关 键 词:心肌梗死  左室重构  MMPs  c-myc  卡托普利  肉蔻五味丸

EFFECT OF ROUKOUWUWEI AND CAPTOPRIL ON MMPS AND C- MYC EXPRESSION IN RODENT MI MODEL
Affiliation:HAO Lei,JIAO Xiao-lan,SHI Fei,et al.(Department of Pathophysiology,Inner Mongolia Medical College,Hohhot 010059 China)

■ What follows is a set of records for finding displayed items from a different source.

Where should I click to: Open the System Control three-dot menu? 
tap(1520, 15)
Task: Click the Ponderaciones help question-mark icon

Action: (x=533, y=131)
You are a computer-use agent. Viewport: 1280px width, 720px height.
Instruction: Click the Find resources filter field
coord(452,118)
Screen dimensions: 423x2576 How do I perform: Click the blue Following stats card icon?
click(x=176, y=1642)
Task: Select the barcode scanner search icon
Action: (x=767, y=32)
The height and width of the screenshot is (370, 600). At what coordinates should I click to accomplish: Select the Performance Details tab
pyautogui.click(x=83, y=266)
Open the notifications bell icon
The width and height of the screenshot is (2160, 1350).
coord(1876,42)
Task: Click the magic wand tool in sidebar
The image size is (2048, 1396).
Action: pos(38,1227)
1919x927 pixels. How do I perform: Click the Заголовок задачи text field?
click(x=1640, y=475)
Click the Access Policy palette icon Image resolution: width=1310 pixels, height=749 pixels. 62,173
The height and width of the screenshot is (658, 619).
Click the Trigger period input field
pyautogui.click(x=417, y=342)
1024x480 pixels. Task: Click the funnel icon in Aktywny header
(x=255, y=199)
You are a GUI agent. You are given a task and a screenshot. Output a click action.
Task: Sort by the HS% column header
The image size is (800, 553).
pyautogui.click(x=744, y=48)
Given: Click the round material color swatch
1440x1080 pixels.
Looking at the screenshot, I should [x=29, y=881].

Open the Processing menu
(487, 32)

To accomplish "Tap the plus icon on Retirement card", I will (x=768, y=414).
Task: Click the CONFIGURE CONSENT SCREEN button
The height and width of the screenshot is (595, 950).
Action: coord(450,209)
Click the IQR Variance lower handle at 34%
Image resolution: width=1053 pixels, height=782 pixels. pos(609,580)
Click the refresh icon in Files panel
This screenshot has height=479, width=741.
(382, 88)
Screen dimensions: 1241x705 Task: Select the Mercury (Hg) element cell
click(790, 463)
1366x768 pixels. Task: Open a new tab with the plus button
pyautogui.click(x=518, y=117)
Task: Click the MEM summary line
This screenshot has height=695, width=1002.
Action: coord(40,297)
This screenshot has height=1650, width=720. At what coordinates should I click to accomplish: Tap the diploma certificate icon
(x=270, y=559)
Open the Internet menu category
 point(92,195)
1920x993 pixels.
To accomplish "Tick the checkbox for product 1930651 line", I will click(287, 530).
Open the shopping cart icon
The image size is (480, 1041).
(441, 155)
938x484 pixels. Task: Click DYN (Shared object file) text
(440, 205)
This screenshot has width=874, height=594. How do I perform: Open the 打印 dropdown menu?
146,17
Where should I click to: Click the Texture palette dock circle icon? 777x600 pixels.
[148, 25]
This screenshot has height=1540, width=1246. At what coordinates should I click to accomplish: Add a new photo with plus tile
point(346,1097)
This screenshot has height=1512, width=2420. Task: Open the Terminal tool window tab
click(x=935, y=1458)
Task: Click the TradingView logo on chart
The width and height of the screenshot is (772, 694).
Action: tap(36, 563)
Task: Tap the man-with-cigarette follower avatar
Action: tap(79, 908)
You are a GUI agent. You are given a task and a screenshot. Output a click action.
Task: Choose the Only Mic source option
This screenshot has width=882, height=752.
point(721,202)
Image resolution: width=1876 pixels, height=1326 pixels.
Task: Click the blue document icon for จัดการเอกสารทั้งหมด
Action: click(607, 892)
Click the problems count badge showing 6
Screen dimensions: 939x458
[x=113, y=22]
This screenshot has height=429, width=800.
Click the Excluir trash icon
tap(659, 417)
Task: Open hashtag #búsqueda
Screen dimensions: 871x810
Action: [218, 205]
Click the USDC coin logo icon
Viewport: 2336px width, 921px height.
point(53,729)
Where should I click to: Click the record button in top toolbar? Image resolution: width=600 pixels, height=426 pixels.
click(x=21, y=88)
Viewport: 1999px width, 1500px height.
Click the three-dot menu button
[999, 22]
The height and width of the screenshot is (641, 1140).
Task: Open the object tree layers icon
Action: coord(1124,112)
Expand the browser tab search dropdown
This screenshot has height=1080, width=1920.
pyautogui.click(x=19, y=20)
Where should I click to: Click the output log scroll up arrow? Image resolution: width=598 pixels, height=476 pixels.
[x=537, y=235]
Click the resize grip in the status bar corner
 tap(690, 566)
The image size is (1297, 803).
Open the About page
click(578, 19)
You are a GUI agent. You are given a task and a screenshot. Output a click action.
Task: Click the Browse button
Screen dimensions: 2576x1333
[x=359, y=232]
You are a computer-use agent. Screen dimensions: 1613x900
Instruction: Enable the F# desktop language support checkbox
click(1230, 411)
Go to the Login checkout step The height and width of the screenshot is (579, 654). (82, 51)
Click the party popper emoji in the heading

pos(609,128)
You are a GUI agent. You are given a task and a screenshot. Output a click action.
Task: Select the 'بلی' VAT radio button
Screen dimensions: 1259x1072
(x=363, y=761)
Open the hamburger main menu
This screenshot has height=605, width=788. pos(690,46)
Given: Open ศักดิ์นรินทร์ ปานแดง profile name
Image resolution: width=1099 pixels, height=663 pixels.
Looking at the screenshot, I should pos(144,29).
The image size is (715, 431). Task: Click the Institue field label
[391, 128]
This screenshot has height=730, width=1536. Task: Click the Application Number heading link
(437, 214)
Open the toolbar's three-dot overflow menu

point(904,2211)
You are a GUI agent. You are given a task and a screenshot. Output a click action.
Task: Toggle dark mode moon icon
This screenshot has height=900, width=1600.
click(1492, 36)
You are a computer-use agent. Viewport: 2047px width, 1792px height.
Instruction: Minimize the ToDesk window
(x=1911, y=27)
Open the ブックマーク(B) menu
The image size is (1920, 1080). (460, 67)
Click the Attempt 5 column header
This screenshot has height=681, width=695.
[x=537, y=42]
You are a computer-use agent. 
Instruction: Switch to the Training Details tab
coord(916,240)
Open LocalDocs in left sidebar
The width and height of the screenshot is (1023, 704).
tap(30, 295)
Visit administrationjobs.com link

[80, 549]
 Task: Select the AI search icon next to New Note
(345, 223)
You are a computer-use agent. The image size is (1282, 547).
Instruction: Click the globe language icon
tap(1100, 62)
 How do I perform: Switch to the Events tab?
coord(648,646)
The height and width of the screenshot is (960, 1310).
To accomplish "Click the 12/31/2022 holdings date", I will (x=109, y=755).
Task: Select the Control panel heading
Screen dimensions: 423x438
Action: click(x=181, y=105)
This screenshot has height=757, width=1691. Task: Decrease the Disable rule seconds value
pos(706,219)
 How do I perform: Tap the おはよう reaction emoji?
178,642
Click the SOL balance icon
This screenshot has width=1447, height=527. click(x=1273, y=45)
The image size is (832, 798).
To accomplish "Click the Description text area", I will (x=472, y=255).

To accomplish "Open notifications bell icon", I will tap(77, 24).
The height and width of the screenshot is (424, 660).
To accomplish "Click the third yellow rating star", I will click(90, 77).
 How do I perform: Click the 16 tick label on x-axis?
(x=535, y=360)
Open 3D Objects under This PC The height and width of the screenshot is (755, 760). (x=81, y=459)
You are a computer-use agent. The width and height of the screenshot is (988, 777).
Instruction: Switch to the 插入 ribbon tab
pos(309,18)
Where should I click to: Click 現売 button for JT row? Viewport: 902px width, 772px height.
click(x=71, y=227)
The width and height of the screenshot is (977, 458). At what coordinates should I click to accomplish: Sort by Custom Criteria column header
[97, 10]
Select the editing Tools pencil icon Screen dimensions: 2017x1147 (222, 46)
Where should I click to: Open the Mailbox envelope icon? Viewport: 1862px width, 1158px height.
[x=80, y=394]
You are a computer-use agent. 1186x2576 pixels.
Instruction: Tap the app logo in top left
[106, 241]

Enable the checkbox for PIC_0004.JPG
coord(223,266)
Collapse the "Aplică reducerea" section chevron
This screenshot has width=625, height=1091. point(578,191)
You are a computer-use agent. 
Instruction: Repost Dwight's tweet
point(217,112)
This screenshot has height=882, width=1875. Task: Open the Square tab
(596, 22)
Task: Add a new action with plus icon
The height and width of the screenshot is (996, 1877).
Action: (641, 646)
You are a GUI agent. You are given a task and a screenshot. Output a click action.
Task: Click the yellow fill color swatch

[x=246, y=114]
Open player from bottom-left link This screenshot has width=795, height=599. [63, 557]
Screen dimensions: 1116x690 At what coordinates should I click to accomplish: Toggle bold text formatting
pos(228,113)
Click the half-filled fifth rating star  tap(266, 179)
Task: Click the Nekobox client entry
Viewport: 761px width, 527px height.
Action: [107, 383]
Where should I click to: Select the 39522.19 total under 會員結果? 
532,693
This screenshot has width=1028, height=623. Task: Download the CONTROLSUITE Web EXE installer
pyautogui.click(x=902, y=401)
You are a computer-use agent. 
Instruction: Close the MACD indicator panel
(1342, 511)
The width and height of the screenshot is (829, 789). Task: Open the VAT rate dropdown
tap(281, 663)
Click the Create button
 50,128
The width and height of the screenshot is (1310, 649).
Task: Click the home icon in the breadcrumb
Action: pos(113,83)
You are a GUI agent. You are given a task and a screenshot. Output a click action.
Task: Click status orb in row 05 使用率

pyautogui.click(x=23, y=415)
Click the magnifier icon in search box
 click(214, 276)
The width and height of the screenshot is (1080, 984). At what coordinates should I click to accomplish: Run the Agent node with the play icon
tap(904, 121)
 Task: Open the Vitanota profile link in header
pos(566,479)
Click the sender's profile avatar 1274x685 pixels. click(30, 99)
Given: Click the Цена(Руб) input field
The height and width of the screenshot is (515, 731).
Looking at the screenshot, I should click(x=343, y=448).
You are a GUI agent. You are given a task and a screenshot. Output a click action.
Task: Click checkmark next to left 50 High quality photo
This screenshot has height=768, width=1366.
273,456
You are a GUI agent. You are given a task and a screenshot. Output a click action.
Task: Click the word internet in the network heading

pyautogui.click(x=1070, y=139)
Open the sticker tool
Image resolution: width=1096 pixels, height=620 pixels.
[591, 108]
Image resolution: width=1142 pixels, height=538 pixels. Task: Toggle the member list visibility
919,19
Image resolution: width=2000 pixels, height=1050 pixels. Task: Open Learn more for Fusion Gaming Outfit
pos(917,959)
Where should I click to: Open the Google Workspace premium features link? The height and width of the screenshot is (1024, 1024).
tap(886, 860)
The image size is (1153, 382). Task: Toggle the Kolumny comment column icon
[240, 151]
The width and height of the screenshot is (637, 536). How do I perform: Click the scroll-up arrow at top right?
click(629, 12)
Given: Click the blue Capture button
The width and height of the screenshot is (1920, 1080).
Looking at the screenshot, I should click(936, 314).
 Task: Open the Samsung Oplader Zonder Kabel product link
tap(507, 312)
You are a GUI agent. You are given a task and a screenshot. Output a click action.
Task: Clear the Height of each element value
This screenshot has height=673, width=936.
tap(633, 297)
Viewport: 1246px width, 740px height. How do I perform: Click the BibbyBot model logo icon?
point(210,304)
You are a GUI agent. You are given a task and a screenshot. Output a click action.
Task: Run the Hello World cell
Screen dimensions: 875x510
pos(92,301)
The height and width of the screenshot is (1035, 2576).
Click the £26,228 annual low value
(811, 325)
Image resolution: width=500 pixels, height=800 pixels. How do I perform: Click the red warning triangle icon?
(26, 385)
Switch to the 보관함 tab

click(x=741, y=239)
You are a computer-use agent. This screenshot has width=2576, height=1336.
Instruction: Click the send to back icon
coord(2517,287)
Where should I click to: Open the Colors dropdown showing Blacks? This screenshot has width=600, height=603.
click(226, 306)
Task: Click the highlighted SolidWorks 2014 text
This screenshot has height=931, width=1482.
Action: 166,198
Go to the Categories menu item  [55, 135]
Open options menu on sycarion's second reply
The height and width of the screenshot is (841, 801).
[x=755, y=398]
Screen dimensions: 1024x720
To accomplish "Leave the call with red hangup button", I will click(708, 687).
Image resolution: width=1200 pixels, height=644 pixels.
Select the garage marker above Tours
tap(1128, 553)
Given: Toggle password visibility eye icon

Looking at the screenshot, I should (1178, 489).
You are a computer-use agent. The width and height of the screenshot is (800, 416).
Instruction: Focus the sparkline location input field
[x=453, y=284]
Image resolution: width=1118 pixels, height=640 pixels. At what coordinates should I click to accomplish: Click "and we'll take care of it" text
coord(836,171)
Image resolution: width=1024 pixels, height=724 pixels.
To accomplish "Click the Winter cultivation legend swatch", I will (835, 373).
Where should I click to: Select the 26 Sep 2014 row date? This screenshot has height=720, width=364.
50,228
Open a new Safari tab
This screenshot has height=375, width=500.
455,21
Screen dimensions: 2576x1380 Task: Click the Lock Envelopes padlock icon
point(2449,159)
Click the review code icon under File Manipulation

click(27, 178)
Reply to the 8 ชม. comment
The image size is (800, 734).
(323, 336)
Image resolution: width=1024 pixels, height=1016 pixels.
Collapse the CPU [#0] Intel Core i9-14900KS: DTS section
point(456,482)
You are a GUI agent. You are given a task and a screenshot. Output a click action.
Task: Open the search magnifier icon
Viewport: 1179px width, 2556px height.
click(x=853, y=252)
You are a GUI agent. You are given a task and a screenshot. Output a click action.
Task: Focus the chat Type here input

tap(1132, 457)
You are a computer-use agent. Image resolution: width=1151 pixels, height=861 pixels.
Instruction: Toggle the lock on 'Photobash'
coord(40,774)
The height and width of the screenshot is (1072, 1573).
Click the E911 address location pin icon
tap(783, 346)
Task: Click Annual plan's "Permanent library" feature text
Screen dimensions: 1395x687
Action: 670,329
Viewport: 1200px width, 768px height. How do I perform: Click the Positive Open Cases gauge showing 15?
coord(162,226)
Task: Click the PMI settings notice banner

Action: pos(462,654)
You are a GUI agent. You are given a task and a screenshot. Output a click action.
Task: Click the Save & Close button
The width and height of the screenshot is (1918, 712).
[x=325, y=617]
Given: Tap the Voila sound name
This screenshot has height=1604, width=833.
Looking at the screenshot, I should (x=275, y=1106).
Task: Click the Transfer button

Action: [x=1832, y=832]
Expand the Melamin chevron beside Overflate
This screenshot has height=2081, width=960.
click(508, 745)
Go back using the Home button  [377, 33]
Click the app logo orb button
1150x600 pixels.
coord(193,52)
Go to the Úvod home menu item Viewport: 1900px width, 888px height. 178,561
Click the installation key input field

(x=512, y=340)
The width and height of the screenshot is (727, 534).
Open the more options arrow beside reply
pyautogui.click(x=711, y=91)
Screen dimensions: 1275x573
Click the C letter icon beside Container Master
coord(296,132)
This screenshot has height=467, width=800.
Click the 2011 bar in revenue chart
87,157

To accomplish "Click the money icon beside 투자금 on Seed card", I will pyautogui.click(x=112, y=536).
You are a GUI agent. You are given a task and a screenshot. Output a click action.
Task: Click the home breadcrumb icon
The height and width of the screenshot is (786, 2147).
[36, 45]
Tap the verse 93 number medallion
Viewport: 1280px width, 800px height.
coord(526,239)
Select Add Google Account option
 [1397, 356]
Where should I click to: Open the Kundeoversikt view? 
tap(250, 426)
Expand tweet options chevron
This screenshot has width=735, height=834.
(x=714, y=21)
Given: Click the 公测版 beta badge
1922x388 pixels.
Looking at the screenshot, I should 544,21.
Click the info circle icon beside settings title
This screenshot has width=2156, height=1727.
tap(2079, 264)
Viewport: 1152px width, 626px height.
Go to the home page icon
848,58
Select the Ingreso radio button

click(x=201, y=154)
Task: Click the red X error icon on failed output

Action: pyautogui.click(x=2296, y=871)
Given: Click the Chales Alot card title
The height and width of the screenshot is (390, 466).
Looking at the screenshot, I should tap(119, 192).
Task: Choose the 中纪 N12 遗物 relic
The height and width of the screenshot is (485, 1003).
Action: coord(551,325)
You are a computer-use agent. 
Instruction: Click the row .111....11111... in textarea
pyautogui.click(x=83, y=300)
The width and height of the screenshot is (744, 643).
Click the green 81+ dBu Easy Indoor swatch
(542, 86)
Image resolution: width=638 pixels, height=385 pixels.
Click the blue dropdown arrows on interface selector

Abstract:Objective:To investigate the effect of RouKouWuWei and Captopril on matrix metolloproteinases(MMPs) and proto-oncogene c-myc expression in rodent model of myocardial infarction(MI).Methods:96 male SD rats were used in the study,six as normal control(C0),90 as MI model by intraperitoneal application of isoproterenol(ISO),which were further randomly divided into 5 groups with 18 rats each:control(Ct),without any treatment;Cap group,treated with Captopril(50mg/kg)orally;RKl,RKm and RKh groups,treated with RowKouWuWei pills in low,mid and high dosages(0.2,0.5 and 1.0g/kg)respectively.On day 1,7 and 28,6 were sacrificed each time and left ventricular weight index was calculated;MMPs measured by zymography;c-myc mRNA semi-quantified by RT-PCR.Results:Left ventricular weight index,bioactivity of MMP-2,MMP-9 and c-myc expression were increased significantly in rat MI models compared with C0;while the parameters decreased in Cap and RKh groups compared with Ct(P<0.05 or P<0.01).Conclusion:MMPs and c-myc expression increased in rat MI model,which may be one of the major causes of ventricular remodeling in MI;Captopril and RouKouWuWei Pill could suppress the expression of MMPs and c-myc and may be one of the mechanisms in MI treatment.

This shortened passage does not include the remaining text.